Ils vivent dans un petit village appelé Zalizne. Galina me montre l'emplacement sur la carte du téléphone portable : ils sont à une heure de Konstantinivka, mais c'est l'hôpital le plus proche. "Les attaques dans notre région se sont multipliées ces derniers jours", reconnaît-elle. 

L'artillerie russe tirant indistinctement sur toutes les villes de l'arrière-ban de Bakhmout - de Chasiv Yar à Kramatorsk - il est de plus en plus difficile d'atteindre les médecins. Les routes sont détruites, parsemées de trous d'obus. Et pour atteindre les villages les plus reculés, il n'y a parfois aucune route. C'est pourquoi tant de gens meurent avant d'atteindre les hôpitaux. 

Yaroslav et Ekaterina emmènent Anton faire des examens. Il est assis dans un fauteuil roulant, conscient. Il regarde sa femme en passant devant elle, essayant de la rassurer du regard. Mais il est difficile de retrouver son calme après un bombardement. 
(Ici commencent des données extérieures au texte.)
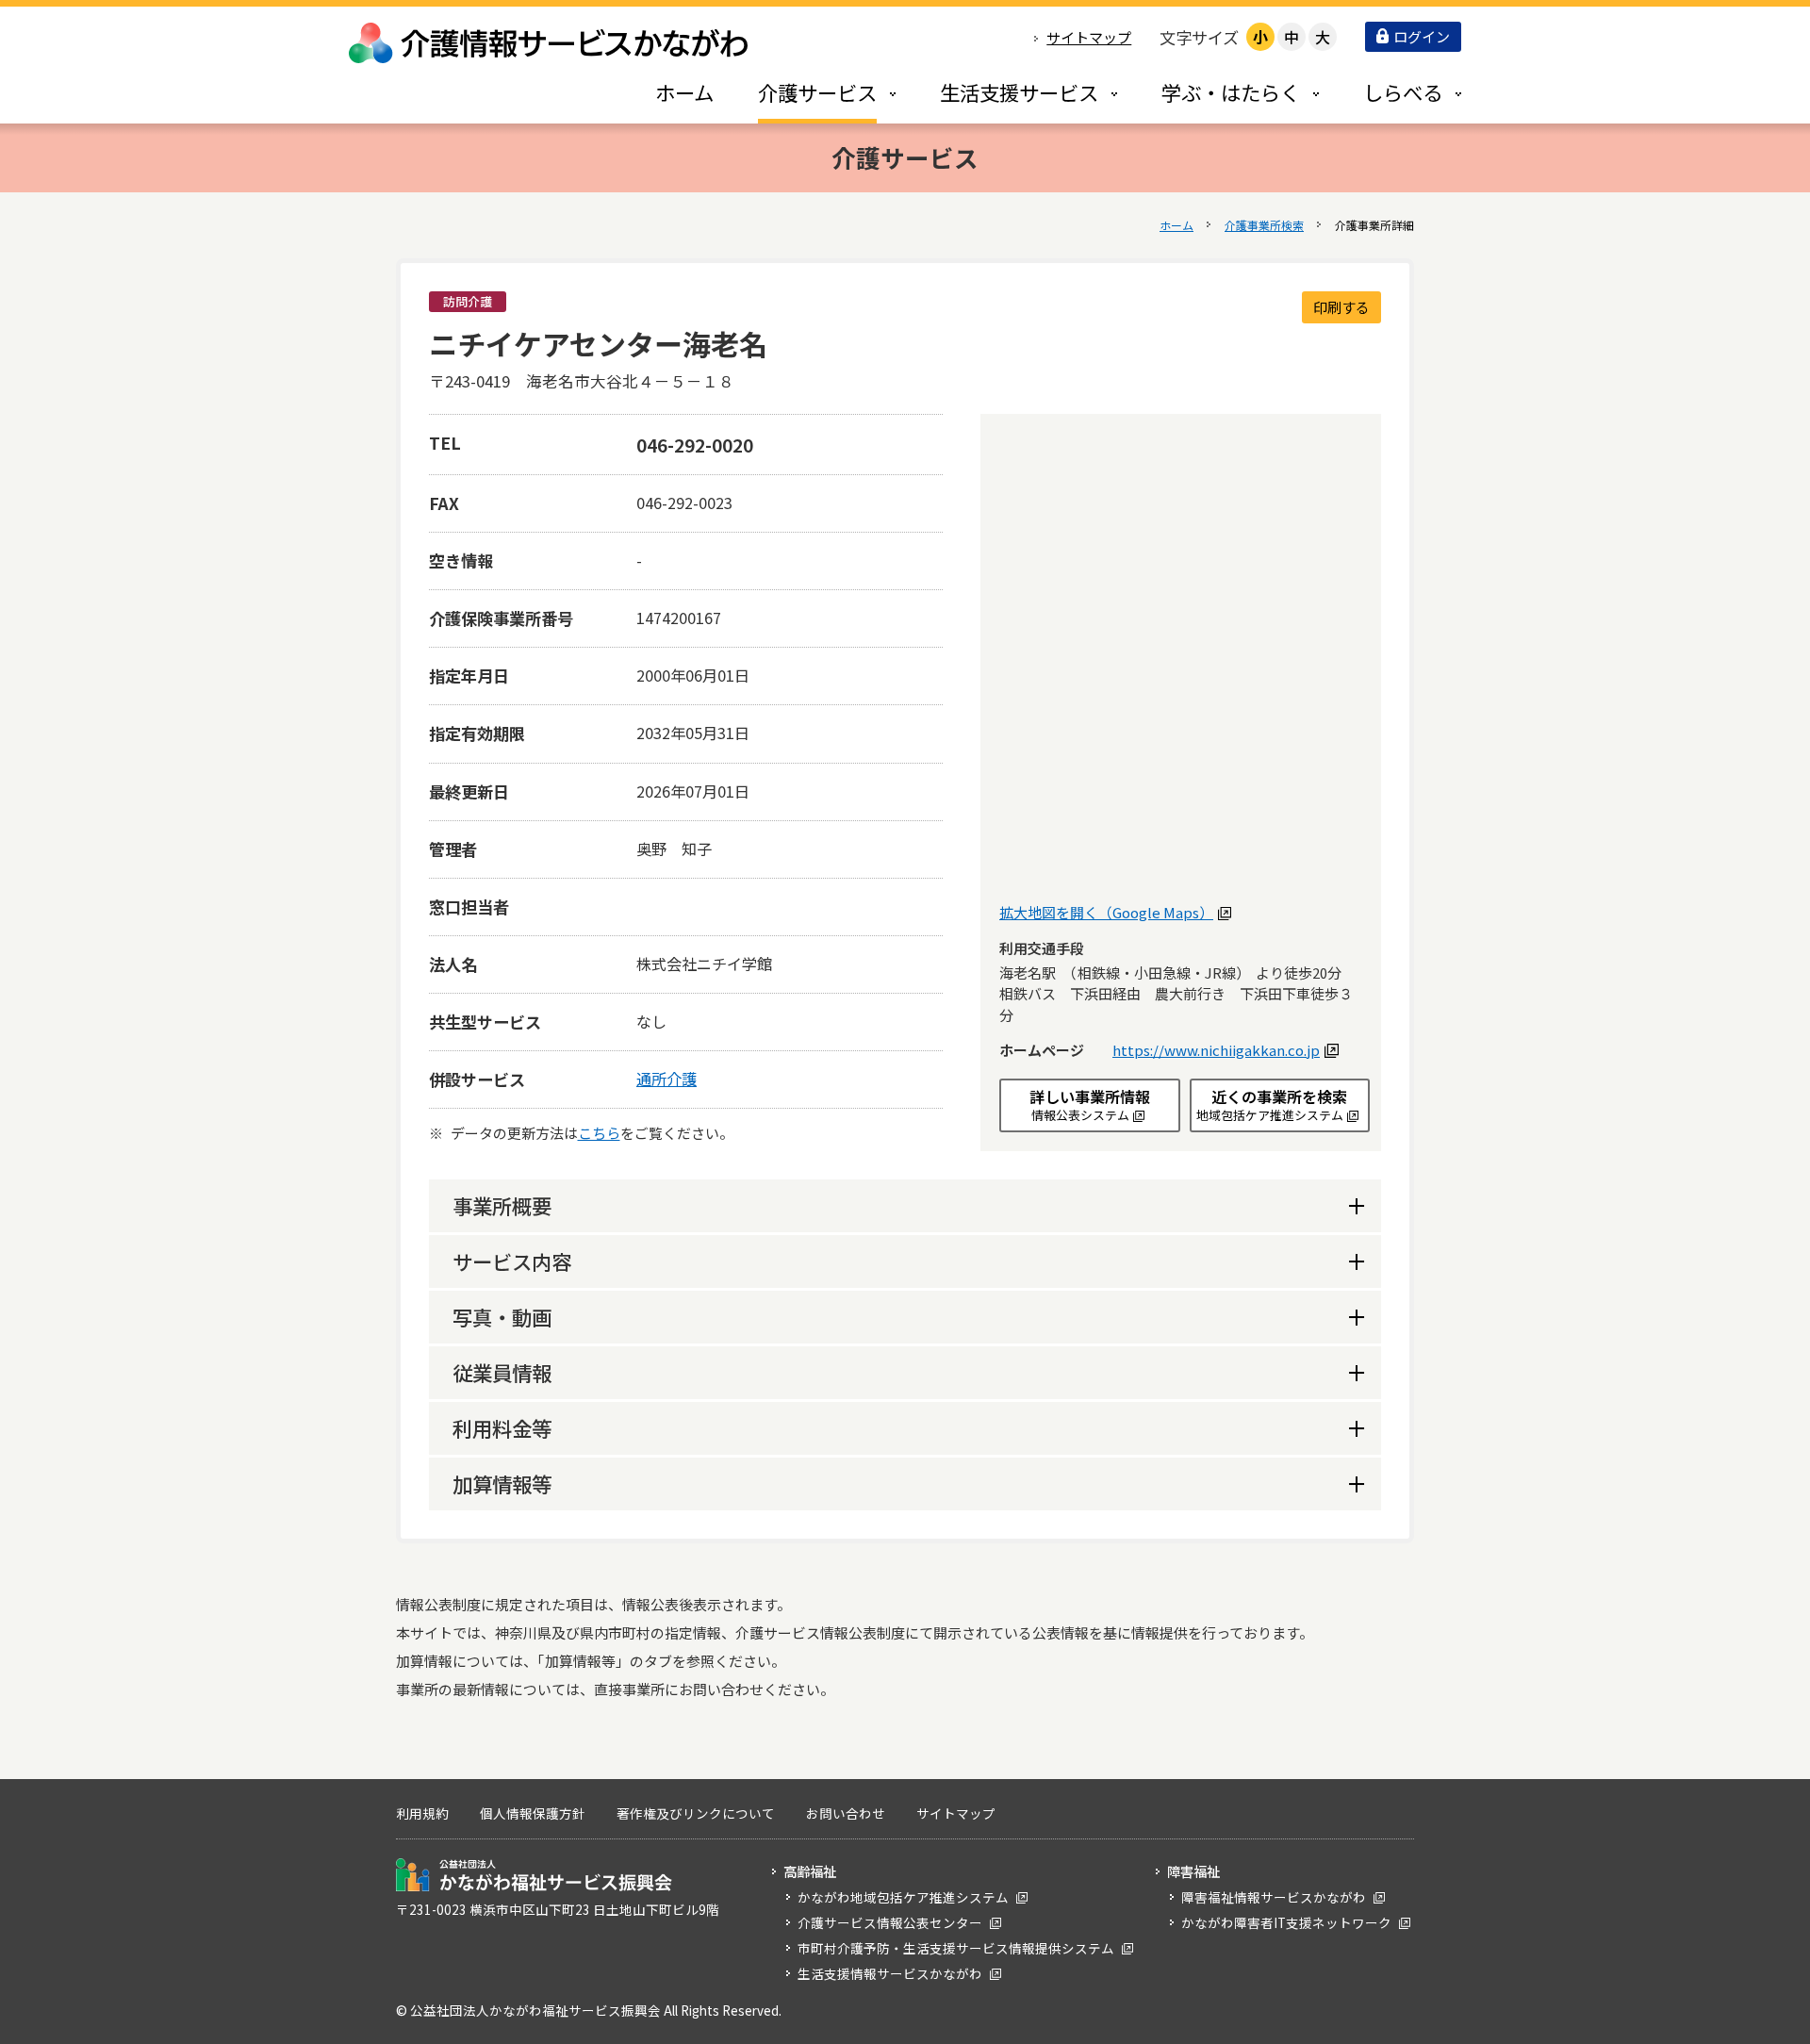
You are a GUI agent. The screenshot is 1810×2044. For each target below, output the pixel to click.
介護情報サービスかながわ (549, 43)
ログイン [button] (1421, 36)
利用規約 (422, 1813)
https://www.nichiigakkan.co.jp (1222, 1050)
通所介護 (666, 1078)
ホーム (1176, 225)
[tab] (807, 92)
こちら (599, 1133)
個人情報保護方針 (532, 1813)
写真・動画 (501, 1316)
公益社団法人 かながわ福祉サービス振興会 (534, 1874)
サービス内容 (511, 1261)
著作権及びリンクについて (696, 1813)
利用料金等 (501, 1427)
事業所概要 (501, 1205)
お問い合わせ (845, 1813)
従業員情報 (501, 1372)
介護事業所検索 (1264, 225)
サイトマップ (1088, 37)
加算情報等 (501, 1483)
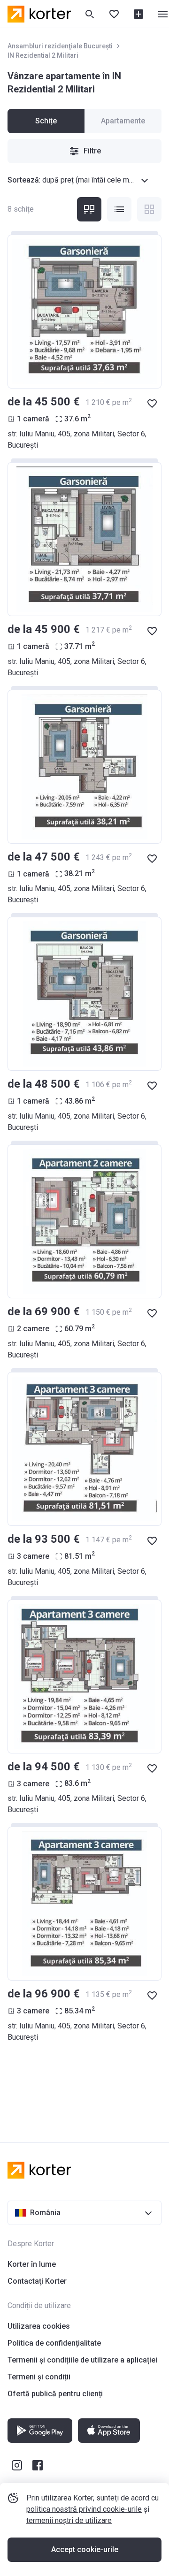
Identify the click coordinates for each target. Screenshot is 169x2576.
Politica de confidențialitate (54, 2343)
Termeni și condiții (39, 2376)
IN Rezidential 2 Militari (43, 55)
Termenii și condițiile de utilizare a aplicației (82, 2359)
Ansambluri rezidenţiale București (60, 46)
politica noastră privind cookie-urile (84, 2509)
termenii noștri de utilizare (69, 2520)
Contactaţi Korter (37, 2281)
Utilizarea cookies (39, 2326)
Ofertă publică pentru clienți (55, 2393)
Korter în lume (32, 2264)
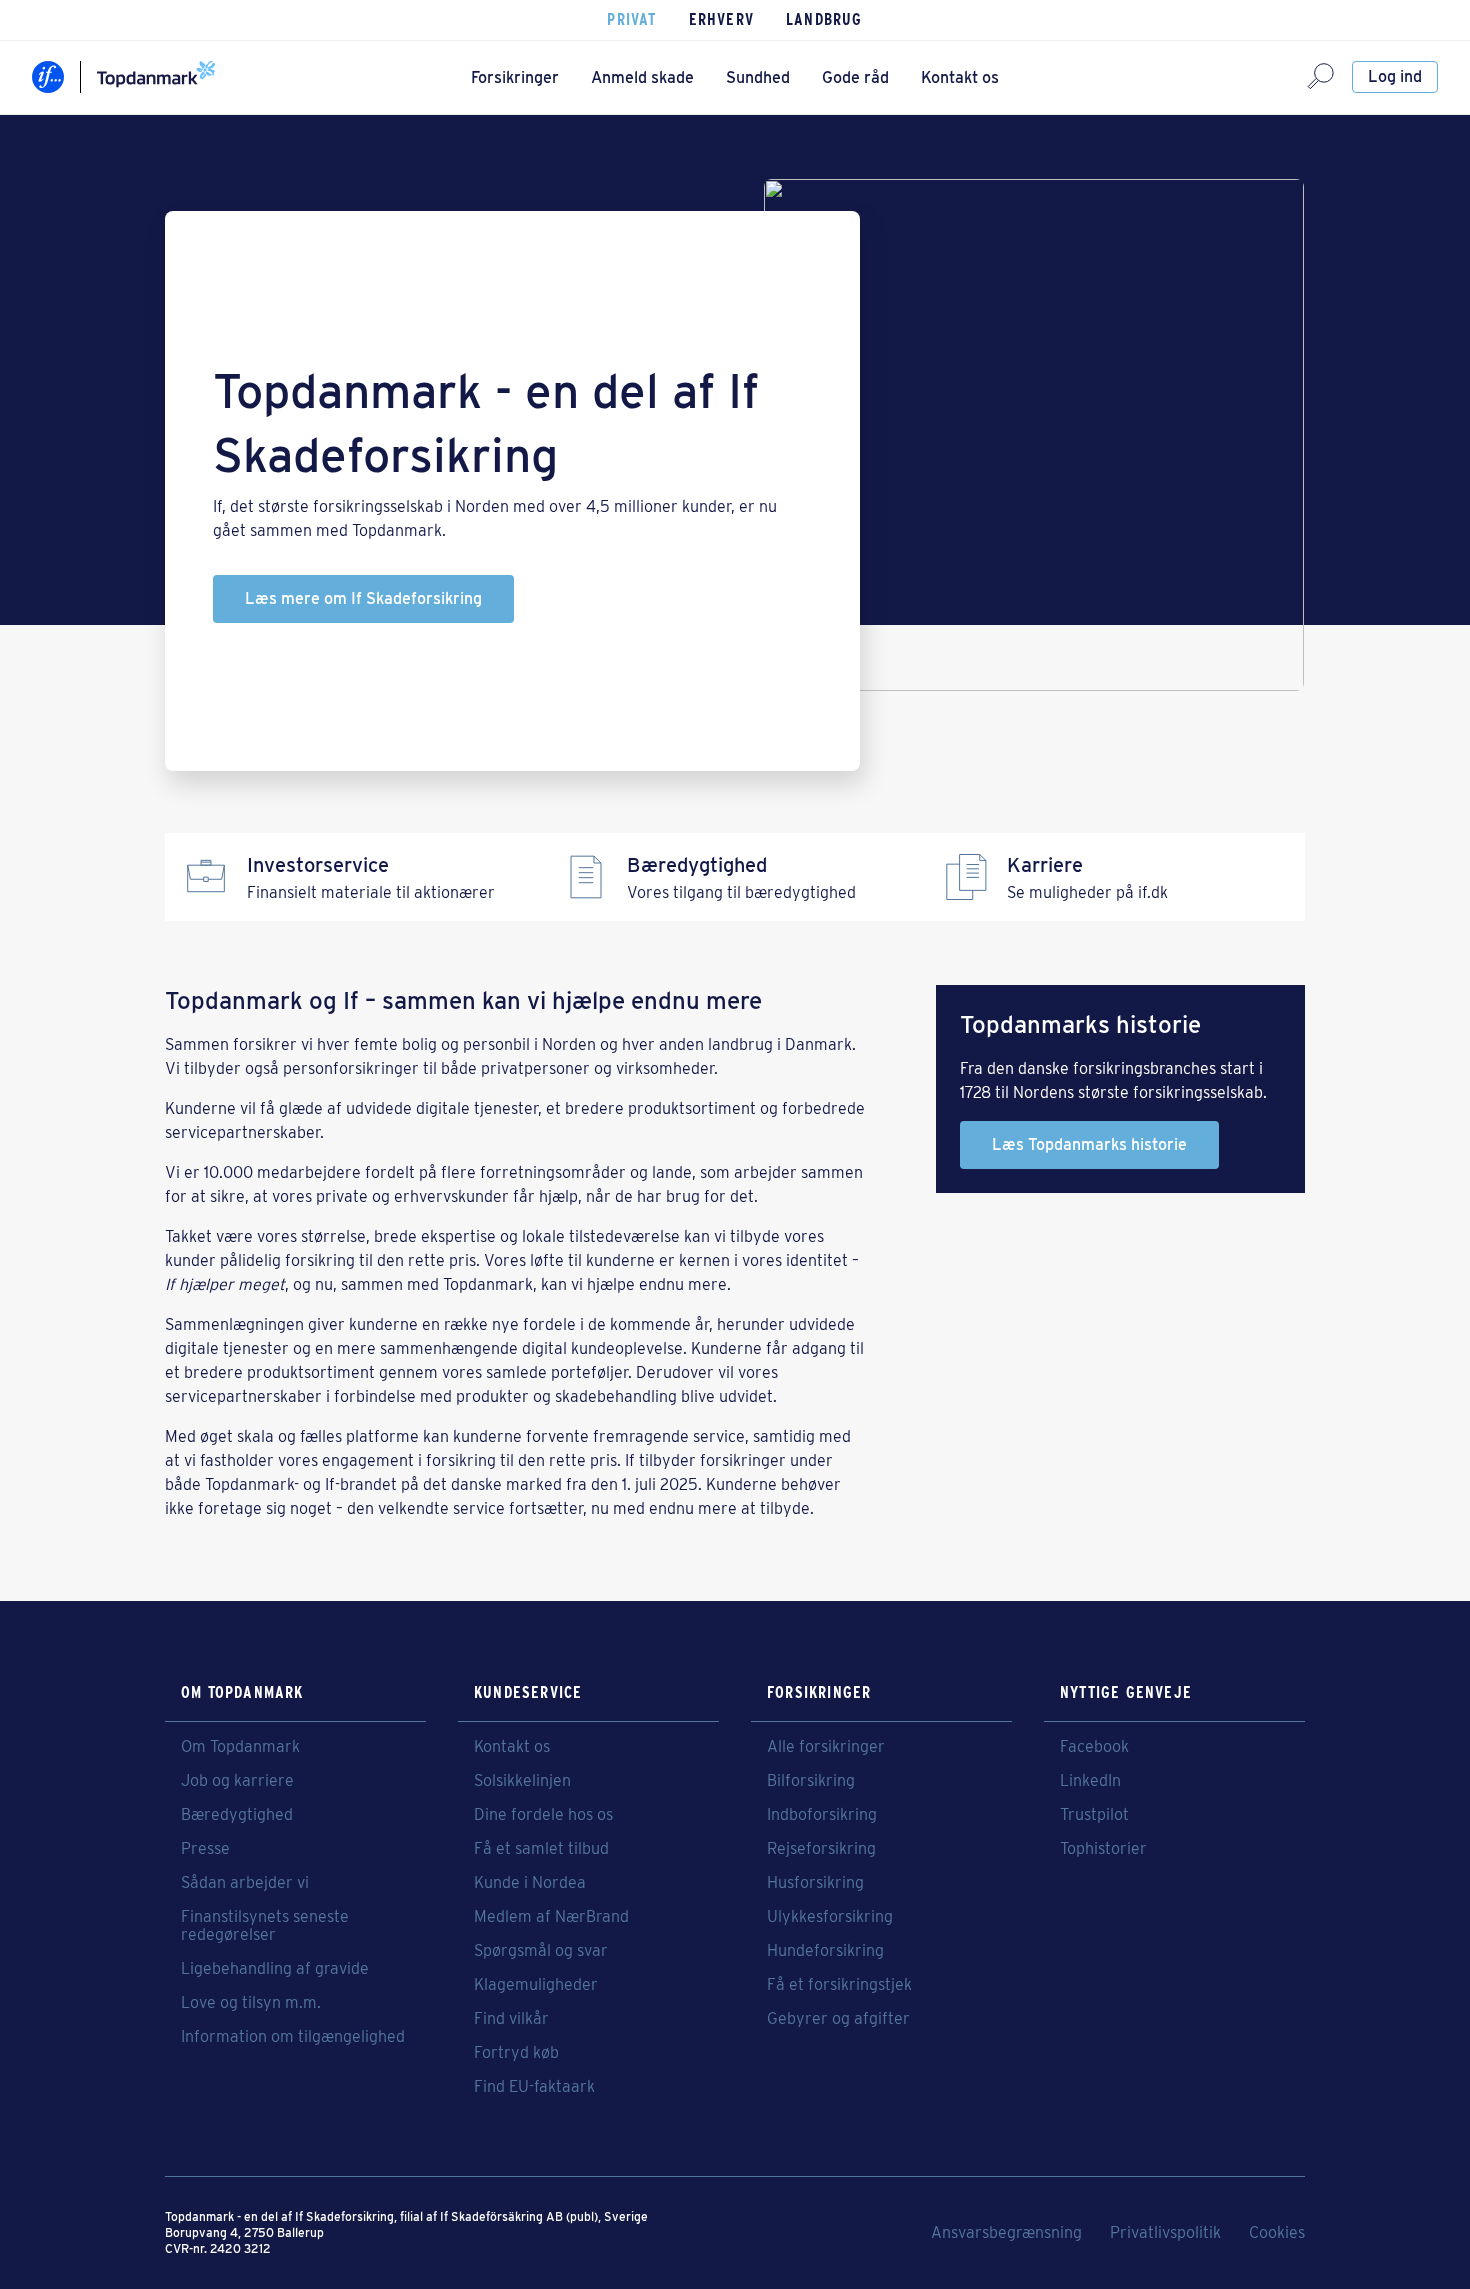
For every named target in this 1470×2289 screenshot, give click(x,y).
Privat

07_MARIA SENOVILLA_ Hosp Konstantinivka

Galina attend dans le couloir près de la porte des urgences. Elle s'accroche aux vêtements d'Anton, un sweat-shirt sombre qu'elle serre dans ses bras en retenant son souffle. Les médecins vont se battre pour lui, pour Boris et pour ceux qui viendront après lui. C'est leur guerre, et ils ne sont pas prêts à la perdre.